## Study text:
==============================
If, on Thursday night, Mr Rove needed a reminder of the potential perils ahead for him and his boss, he would have needed to do nothing more than look out of the White House windows before he left for home. On the pavement outside were demonstrators holding a vigil and calling for US troops in Iraq to be called home. Among the demonstrators was Cindy Sheehan, the mother whose soldier son was killed in Iraq and who this summer became a focus for the anti-war movement when she demonstrated outside of Mr Bush's Texas ranch.

Mrs Sheehan told the IoS that she would welcome any indictments and that she hoped the American public would see that the war was based in lies. After Mr Libby's five indictments were announced she issued a new statement directed at the man who sits in the Oval Office. She said: "The responsibility for lying to the American people and targeting critics and dissidents needs to go all the way up the chain of command. Scooter Libby was clearly one of the administration's attack dogs unleashed on opponents of this fraudulent war, but he serves higher masters."

Presidential second terms are prone to scandals, from Bill Clinton's embarrassments over Monica Lewinsky to Ronald Reagan's implication in the Iran-Contra imbroglio. But the troubles now circling George Bush's White House could be even worse than Watergate.

It might not appear that way at first. Mr Bush is unlikely to have to join Richard Nixon, the only president in US history forced to resign from office. But the issues raised by "Plamegate" - the leaking of the identity of Valerie Plame, an undercover CIA agent - are far more significant than those involved in the "second-rate burglary" of the Democratic National Committee's offices in Washington's Watergate complex in the 1970s. They go to the heart of why America, and its faithful ally, Britain, went to war in Iraq.

The immediate problems are bad enough. On Friday Vice-President Dick Cheney's chief of staff, Lewis "Scooter" Libby, was indicted for obstruction of justice and making false statements to a grand jury. Patrick Fitzgerald, the special prosecutor appointed to investigate Ms Plame's outing, announced that he was not indicting Karl Rove, President Bush's closest adviser, although he remains under investigation and may have to give evidence against Mr Libby.

The administration and its friends have done their best to portray the Plamegate affair as an obscure, "inside the Beltway" scandal, of interest only to Washington obsessives and conspiracy theorists. On Thursday evening, as the whole of Washington speculated over his position, Mr Rove did his best to reinforce that view.
==============================
## To do:
Carry on the article about the Plamegate affair, picking up after its final sentence.

## Supplied data:
==============================
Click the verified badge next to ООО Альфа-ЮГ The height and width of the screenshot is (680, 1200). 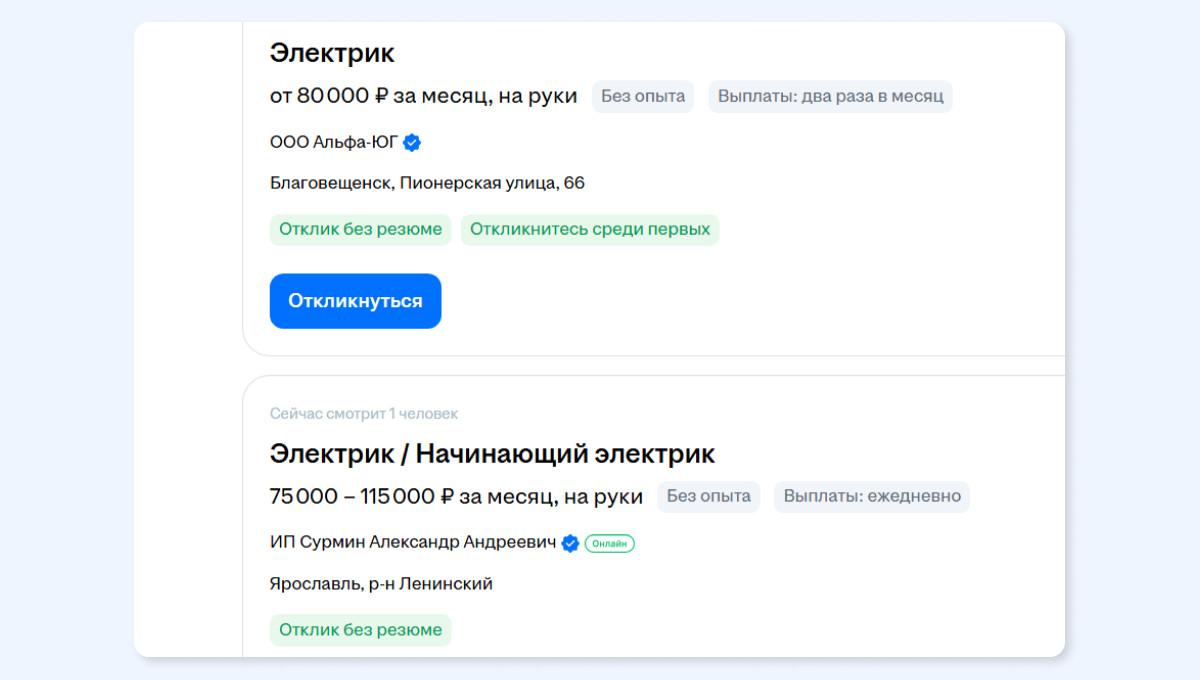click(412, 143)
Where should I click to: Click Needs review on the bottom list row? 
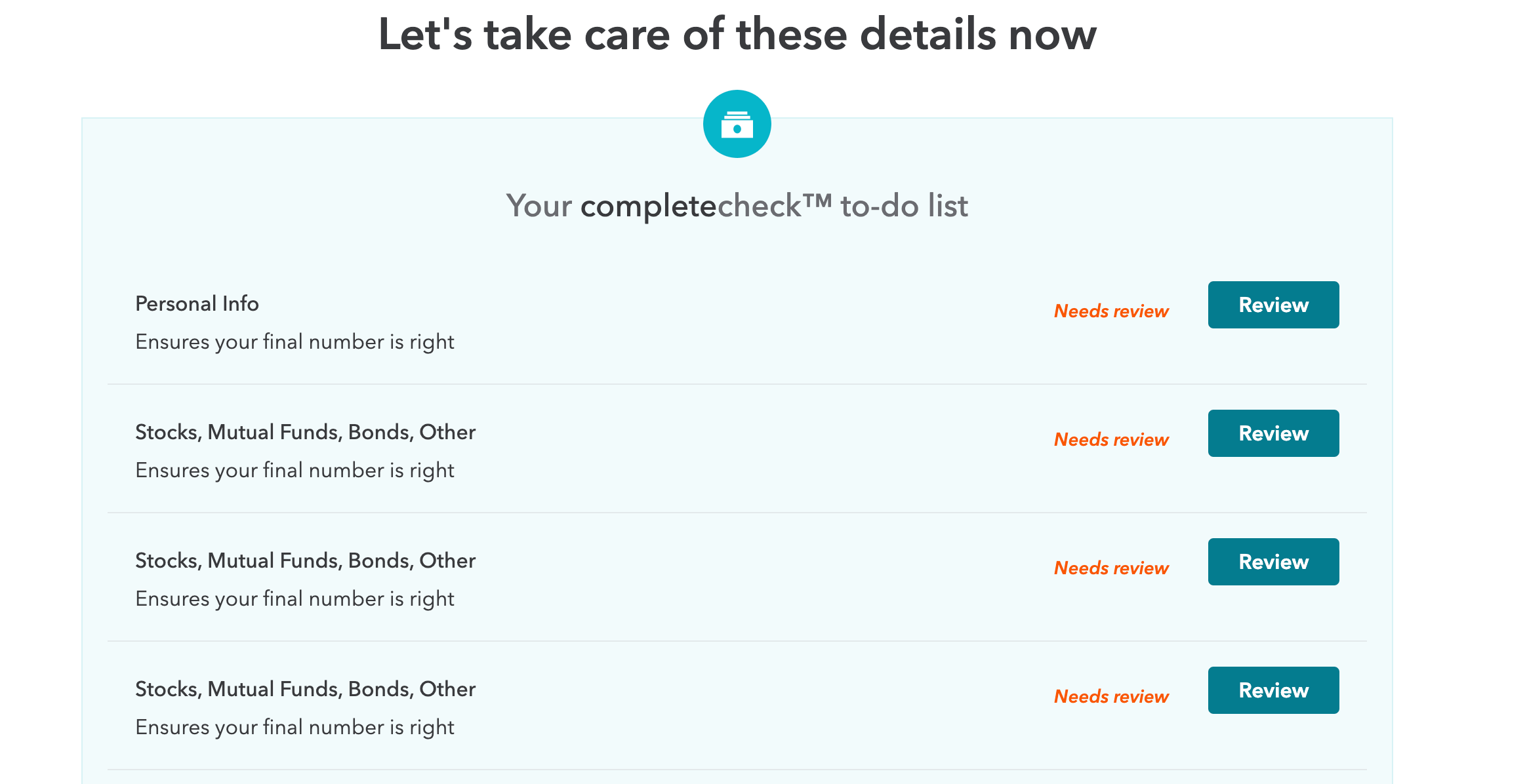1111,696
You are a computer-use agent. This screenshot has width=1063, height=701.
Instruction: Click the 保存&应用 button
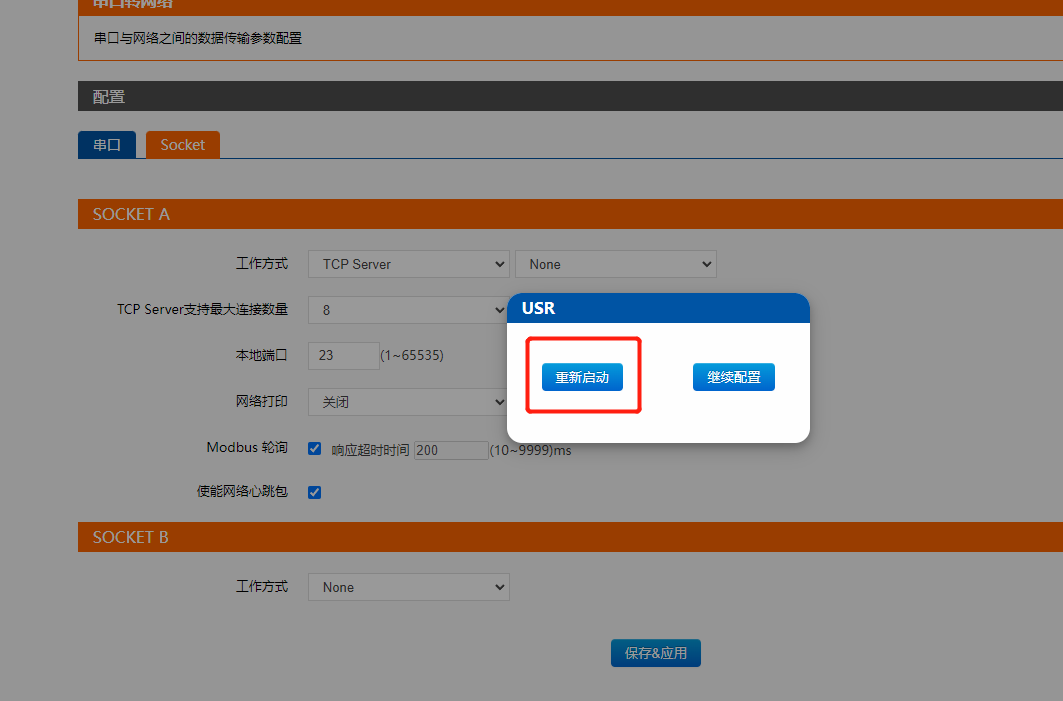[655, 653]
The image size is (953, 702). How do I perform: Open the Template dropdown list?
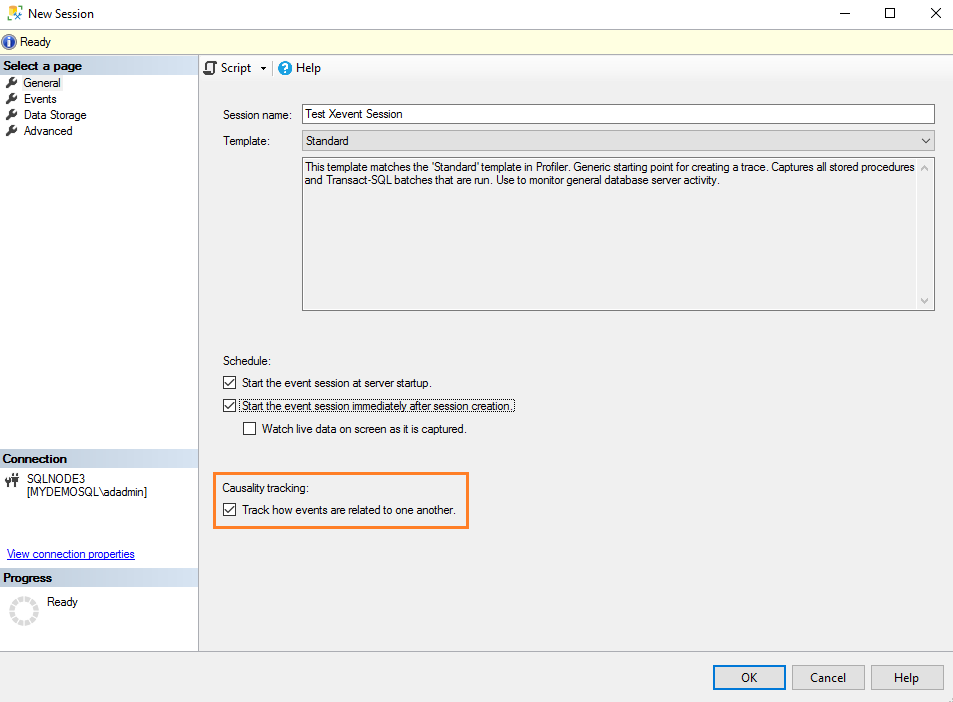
==============================
## Answer to the exercise:
At his large home in the Palisades district of Washington, Mr Rove stepped from the driver's seat of his blue Jaguar XJ6 and smiled at a waiting cameraman as he headed inside. Moments later, when The Independent on Sunday rapped on his heavy wooden door, his reaction suggested a relaxed family evening rather than someone waiting to be fed to the lions. "Sorry, but we're all having dinner right now," he said.

It is also true that Washington's Democrats, who have suffered years of humiliation at the hands of a Republican Party which holds not only the White House but majorities in both houses of Congress, are rubbing their hands with glee over the scandal at a time when Mr Bush is already reeling from record low approval ratings and problems on many other fronts.

Earlier in the week, the President had already suffered one humiliating setback when he was forced to accept the withdrawal of his nomination for the Supreme Court, Harriet Miers, after a fierce campaign from right-wing members of his own party.

Larry Sabato, professor of politics at the University of Virginia, said: "It's not good news but it could have worse. That's all you can really say. I would emphasise the bad: there is no good way to spin this, though no doubt they will try."

He said that Mr Rove would be able to continue to do his behind-the-scenes work from the White House.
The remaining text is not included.